| Records contained in a dataset |
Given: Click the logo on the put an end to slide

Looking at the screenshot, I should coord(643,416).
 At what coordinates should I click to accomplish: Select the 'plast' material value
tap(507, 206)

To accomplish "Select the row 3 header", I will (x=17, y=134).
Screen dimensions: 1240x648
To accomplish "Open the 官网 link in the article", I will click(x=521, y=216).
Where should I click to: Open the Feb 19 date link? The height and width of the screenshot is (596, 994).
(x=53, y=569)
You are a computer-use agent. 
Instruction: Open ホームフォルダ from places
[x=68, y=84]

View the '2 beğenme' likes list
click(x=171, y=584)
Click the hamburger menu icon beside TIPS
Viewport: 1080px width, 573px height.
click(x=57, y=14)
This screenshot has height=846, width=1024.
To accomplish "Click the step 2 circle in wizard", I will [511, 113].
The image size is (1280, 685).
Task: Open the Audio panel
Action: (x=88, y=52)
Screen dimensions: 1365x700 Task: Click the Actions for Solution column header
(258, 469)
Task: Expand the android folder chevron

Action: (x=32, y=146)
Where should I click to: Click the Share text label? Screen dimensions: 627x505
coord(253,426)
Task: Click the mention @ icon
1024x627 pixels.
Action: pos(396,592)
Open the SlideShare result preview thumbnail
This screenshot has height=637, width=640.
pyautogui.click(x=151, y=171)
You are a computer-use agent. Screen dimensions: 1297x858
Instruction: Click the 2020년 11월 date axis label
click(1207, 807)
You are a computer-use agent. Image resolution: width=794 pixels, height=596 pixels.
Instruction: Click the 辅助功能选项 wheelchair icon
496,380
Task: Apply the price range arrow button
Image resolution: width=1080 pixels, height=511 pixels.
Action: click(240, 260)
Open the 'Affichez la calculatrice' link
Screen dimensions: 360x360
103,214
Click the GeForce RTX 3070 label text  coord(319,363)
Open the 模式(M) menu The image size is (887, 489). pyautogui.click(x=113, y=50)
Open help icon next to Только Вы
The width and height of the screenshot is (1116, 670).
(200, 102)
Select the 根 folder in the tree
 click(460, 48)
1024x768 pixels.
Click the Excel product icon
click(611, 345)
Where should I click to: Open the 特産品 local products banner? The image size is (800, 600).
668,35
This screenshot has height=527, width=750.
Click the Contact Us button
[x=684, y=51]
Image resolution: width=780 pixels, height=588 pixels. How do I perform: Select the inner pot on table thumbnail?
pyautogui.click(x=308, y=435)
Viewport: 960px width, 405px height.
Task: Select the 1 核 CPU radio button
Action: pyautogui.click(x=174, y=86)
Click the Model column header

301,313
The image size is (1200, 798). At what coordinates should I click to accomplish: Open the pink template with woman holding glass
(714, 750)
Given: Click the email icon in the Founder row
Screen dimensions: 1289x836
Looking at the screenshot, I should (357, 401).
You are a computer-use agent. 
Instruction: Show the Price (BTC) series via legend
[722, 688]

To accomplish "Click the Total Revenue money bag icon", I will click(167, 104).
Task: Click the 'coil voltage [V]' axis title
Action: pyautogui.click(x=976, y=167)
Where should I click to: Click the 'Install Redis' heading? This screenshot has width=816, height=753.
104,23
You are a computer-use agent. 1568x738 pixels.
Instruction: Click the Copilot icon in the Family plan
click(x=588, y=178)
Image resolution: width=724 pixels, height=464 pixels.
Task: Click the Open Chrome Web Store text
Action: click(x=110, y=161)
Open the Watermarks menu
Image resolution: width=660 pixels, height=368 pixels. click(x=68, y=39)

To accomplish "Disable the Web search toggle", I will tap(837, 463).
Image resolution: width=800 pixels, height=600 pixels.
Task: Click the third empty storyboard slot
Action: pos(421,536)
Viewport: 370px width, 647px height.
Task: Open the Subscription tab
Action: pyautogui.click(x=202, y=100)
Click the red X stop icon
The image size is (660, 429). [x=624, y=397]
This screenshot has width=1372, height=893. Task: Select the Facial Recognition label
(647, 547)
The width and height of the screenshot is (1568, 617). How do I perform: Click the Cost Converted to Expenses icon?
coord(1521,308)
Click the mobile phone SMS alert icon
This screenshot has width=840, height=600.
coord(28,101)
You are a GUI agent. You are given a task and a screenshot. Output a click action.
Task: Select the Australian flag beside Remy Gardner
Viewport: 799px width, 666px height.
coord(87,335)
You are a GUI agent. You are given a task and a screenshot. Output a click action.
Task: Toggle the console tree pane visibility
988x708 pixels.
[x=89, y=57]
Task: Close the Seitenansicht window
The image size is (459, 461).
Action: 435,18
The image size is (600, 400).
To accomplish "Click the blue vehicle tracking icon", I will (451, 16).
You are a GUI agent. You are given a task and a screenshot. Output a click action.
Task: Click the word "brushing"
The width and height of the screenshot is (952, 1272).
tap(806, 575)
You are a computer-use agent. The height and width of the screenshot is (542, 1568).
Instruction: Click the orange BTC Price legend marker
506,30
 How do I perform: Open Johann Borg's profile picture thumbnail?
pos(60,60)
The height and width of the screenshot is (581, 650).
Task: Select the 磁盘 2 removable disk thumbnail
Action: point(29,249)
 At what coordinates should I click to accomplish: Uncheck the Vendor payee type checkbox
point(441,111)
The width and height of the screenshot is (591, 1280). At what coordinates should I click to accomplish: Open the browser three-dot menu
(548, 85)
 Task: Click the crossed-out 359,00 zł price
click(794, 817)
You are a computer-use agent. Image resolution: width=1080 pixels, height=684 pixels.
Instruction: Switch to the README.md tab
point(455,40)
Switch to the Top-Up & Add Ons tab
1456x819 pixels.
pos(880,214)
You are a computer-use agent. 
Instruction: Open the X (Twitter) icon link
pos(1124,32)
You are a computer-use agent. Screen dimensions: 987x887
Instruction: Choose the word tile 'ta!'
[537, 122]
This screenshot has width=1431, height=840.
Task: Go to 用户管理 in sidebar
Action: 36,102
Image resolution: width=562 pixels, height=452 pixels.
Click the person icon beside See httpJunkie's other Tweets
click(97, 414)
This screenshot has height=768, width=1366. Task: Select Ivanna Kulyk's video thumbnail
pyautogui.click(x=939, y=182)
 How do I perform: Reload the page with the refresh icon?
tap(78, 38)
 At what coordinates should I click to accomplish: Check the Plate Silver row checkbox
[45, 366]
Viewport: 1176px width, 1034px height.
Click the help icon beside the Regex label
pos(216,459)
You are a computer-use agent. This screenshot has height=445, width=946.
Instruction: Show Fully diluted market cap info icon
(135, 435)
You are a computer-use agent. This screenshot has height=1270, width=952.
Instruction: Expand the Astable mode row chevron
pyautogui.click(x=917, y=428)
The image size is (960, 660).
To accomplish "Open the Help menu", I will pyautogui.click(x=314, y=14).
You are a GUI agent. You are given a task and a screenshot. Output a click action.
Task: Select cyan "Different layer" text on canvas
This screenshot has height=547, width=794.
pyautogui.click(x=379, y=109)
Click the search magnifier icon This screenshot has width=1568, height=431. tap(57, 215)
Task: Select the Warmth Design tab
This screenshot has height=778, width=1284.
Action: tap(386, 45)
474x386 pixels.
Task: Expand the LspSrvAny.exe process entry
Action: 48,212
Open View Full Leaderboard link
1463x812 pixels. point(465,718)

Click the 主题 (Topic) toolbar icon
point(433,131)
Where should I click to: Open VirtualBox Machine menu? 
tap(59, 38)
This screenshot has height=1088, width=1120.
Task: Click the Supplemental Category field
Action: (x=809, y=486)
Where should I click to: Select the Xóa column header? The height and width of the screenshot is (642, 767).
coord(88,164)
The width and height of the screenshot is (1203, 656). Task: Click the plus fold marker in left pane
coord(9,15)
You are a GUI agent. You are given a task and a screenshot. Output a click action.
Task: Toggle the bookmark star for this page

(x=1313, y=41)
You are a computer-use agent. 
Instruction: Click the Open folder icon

| The problem |
Only the lines that contain the string "computer" are to be copied from the records.

| Response below |
You are a computer-use agent. 
You are a computer-use agent. Screen dimensions: 1297x858
You are a computer-use agent. Image resolution: width=794 pixels, height=596 pixels.
You are a computer-use agent. 
You are a computer-use agent. 1568x738 pixels.
You are a computer-use agent. The height and width of the screenshot is (542, 1568).
You are a computer-use agent. Image resolution: width=1080 pixels, height=684 pixels.
You are a computer-use agent. 
You are a computer-use agent. Screen dimensions: 987x887
You are a computer-use agent. This screenshot has height=445, width=946.
You are a computer-use agent. This screenshot has height=1270, width=952.
You are a computer-use agent. 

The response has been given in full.